Task details =
What follows is a set of records; restate each one word for word and drop the pictures.

Recorded information =
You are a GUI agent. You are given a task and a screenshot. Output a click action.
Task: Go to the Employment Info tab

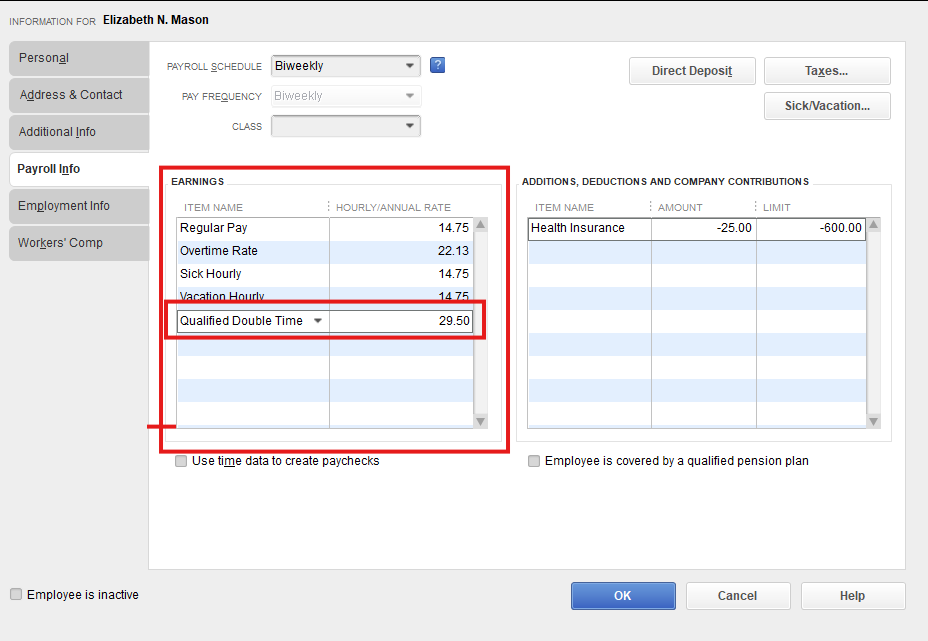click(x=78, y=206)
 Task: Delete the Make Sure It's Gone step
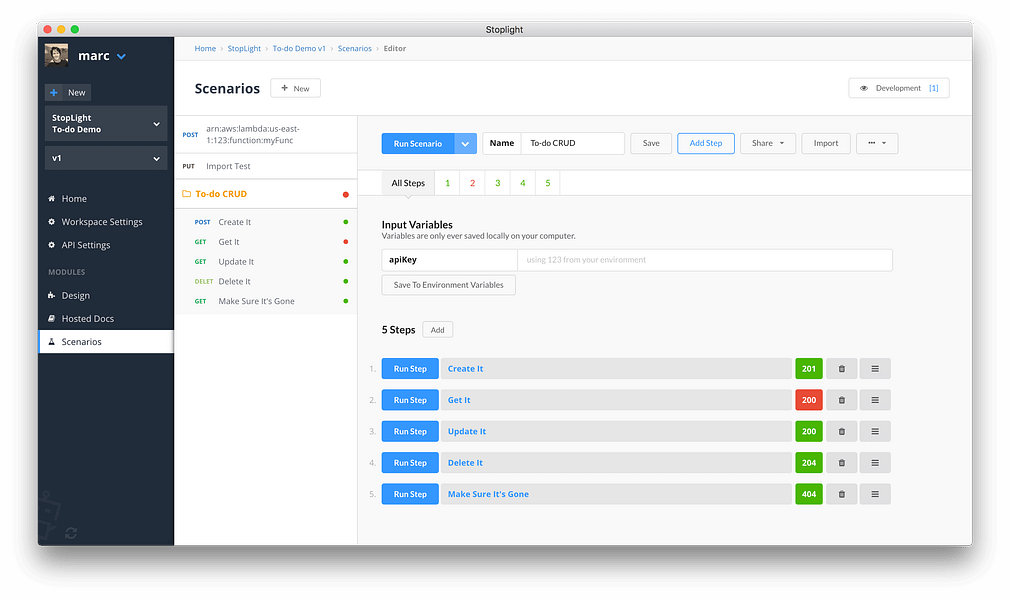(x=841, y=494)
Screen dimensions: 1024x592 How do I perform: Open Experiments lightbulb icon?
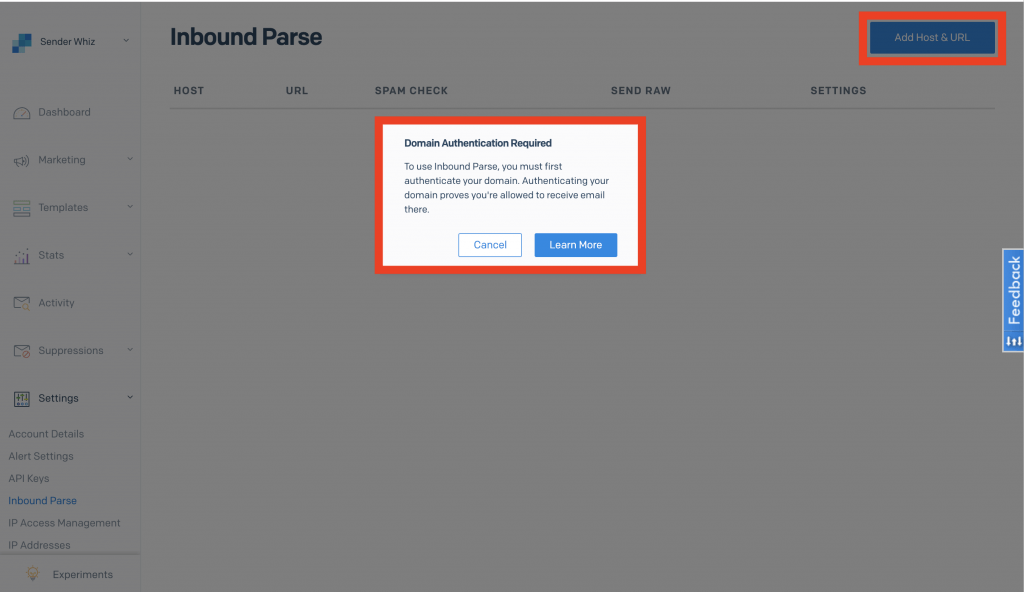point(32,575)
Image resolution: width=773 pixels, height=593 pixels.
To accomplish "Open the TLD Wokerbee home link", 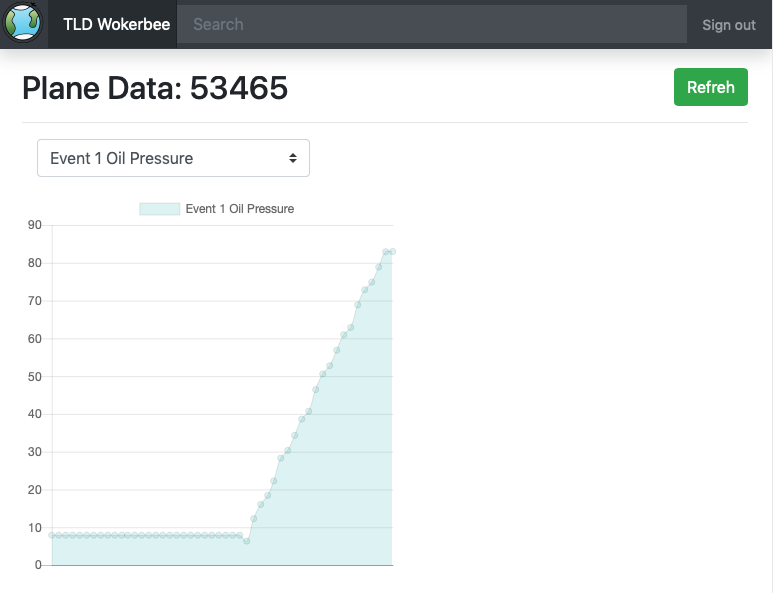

Task response =
You are a GUI agent. You are given a task and a screenshot. Output a click action.
Task: Go to the Employment Info tab

click(x=78, y=206)
 Task: Delete the Make Sure It's Gone step
(x=841, y=494)
Screen dimensions: 1024x592 How do I perform: Open Experiments lightbulb icon?
point(32,575)
Image resolution: width=773 pixels, height=593 pixels.
To accomplish "Open the TLD Wokerbee home link", 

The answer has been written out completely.